Saturday, June 21, 2014

Marriage Isn't The Fundamental Right You Think It Is

We have all heard that marriage is a fundamental right. No government can stop two persons from "marrying" each other. However, government licensing of civil marriage IS NOT a fundamental right when no license is required to exercise that fundamental right, which, in this day and age, is the case. What is this fundamental right to marry? Historically, in our our culture and civilization, it has been understood, basically, as the right of a man and a woman to live together legally in a sexual relationship and have children. The US Supreme Court has affirmed this principle in all cases concerning marriage. This has been extended in some jurisdictions to include most any persons irrespective of gender.

As a marriage license is no longer required to exercise the fundamental right to live together legally in a sexual relationship and have children, then civil marriage, which is a statutory scheme conferring special governmental rights, privileges and legal conveniences – and another animal entirely –  is entirely at the state's option. No state is obligated to license and provide the statutory scheme that is civil marriage, as these neither permit nor deny the fundamental right of persons to live together legally in a sexual relationship.  To argue that the fundamental right of marriage imposes an obligation on the states to license and provide a statutory scheme that legally recognizes and approves the sexual and romantic relationships of persons in a committed relationship is an evident contradiction.

So, marriage in the sense of persons living together legally in a sexual relationship and having children must be understood to be the real fundamental right of marriage, and not the right to a license and a statutory scheme. As licensing of this fundamental right is no longer necessary to provide legality, nor an access, nor a barrier to its exercise, providing a license to civil marriage and its incidences cannot be interpreted to be an obligation on the states. If a state does exercise the option to license people's sexual or romantic relationships, then it is the state that decides, within the constraints of the state and federal constitutions, the terms and conditions of licensing. 

To see another way of why obtaining a license to civil marriage and the rights and privileges this procures is not a fundamental right, let’s take these texts from Loving v. Virginia and Skinner v. Oklahoma and substitute in the place of "marry" or "marriage" the phrase "[obtain or obtaining] special governmental rights, privileges and legal conveniences", which is the essence of civil marriage today. One should quickly see how preposterous this conception of  the fundamental right to marry really is:

"The freedom to [obtain special governmental rights, privileges and legal conveniences] has long been recognized as one of the vital personal rights essential to the orderly pursuit of happiness by free men."
"[Special governmental rights, privileges and legal conveniences] is one of the 'basic civil rights of man,' fundamental to our very existence and survival."
Taking a citation from the recent Wisconsin ruling, we get this:
Zablocki, 434 U.S. at 384 (“[The] right to [obtain special governmental rights, privileges and legal conveniences] is of fundamental importance for all individuals.”) 
Cleveland Board of Education v.

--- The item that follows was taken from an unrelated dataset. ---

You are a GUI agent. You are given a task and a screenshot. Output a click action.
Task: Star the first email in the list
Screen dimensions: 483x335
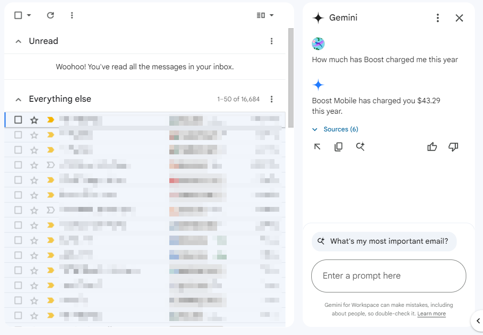point(34,119)
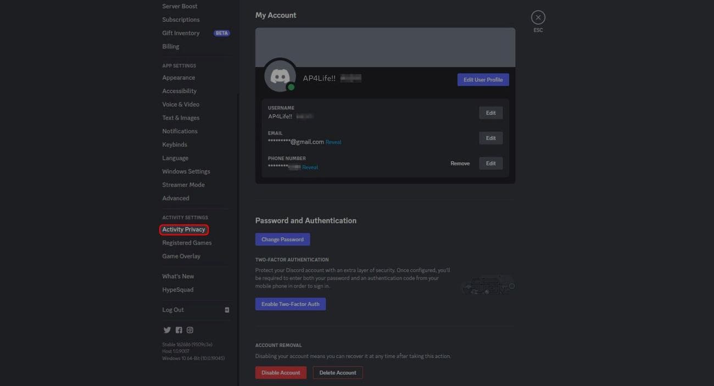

LaFleur, 414 U.S. 632, 639-640 (1974) (“This Court has long recognized that freedom of personal choice in matters of  [obtaining special governmental rights, privileges and legal conveniences] and family life is one of the liberties protected by the Due Process Clause of the Fourteenth Amendment.”) 
Loving, 388 U.S. at 12 (referring to [special governmental rights, privileges and legal conveniences] as “fundamental freedom”)
Meyer v. Nebraska, 262 U.S. 390, 399 (1923) (right to [obtain special governmental rights, privileges and legal conveniences] is “central part of the liberty protected by the Due Process Clause”)
 In Loving, 388 U.S. at 12,[T]he Court went so far as to say that [special governmental rights, privileges and legal conveniences] is “one of the basic civil rights of man." 
Maynard v. Hill, 125 U.S. 190, 211 (1888) ([special governmental rights, privileges and legal conveniences] [are] “the foundation of the family.”) 
This is utterly preposterous and laughably so! But if one were to substitute something of the order of "living together in a sexual relationship and founding a family" in place of "marriage" or "marry", then there would be no absurdity whatsoever. Let's try that:
"[living together in a sexual relationship and founding a family] is one of the 'basic civil rights of man,' fundamental to our very existence and survival."
This makes sense; the others do not.

Denying a license to civil marriage is not an infringement of the fundamental right to marry when the exercise of this fundamental right does not require a license in the first place.